Sadarilah, bukan perkara mudah mengikhlaskan diri dijadikan pelampiasan amarah, bukan pekara mudah menyemangati kala susah, dan bukan perkara mudah meyakinkan Allah bahwa lelakinya bisa berubah ke arah yang lebih baik. Semua itu butuh kepekaan rasa, kadang tertekan tetapi perempuan sadar; kebijaksanaan membahagiakan butuh dilakukan, meski konsekuensinya kerap tidak disadari sebagai bentuk pengorbanan.

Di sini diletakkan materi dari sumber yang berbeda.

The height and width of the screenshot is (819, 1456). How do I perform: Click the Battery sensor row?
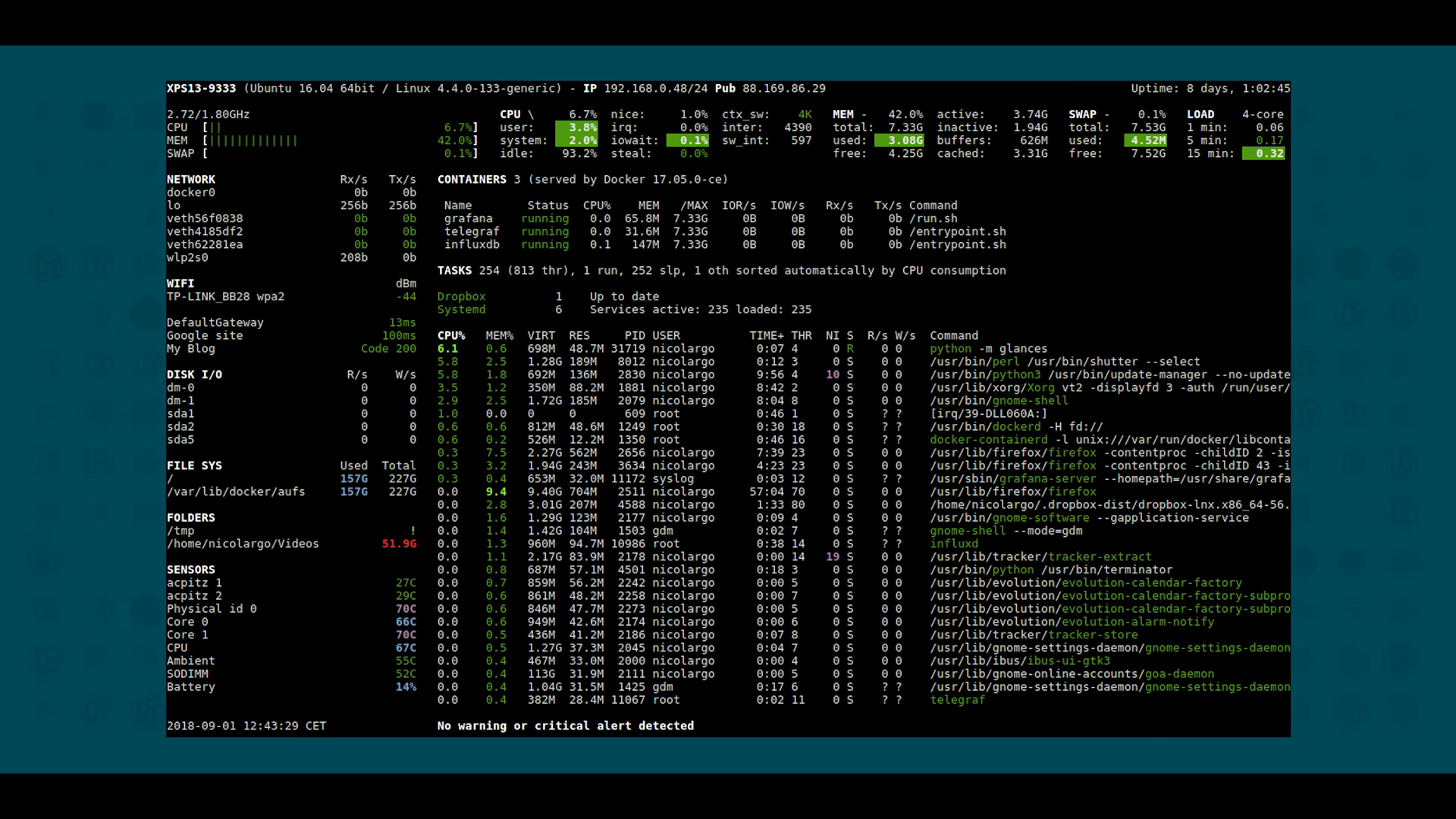(x=191, y=687)
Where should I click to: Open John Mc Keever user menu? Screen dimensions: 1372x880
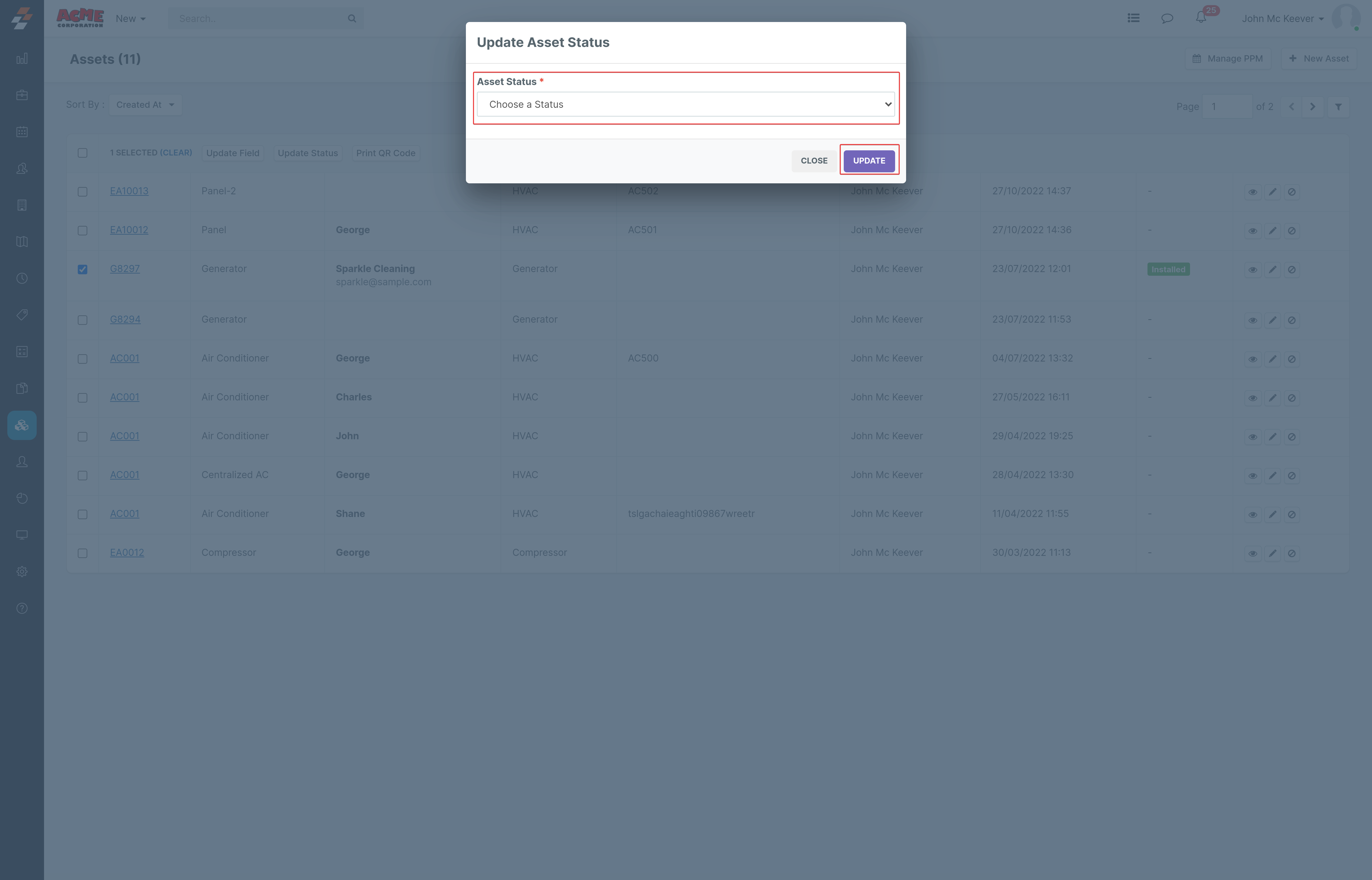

Perempuan lebih banyak mengorbankan perasaannya, meski menyakiti dirinya sendiri namun ada kepuasan batin mampu membuat lelaki yang dicintainya menemukan ketenangan. Untuk itu, cobalah jangan mengungkit-ungkit apa yang sudah dikorbankan seorang lelaki pada perempuannya, bisa jadi itu malah menunjukkan belum adanya kedewasaan. Pikirkan saja upaya agar perempuan yang kita cintai nyaman, terlindungi, dan dihargai; ini sudah lebih dari cukup untuk membuatmu disejajarkan dengan suami idaman dunia-akhirat.[]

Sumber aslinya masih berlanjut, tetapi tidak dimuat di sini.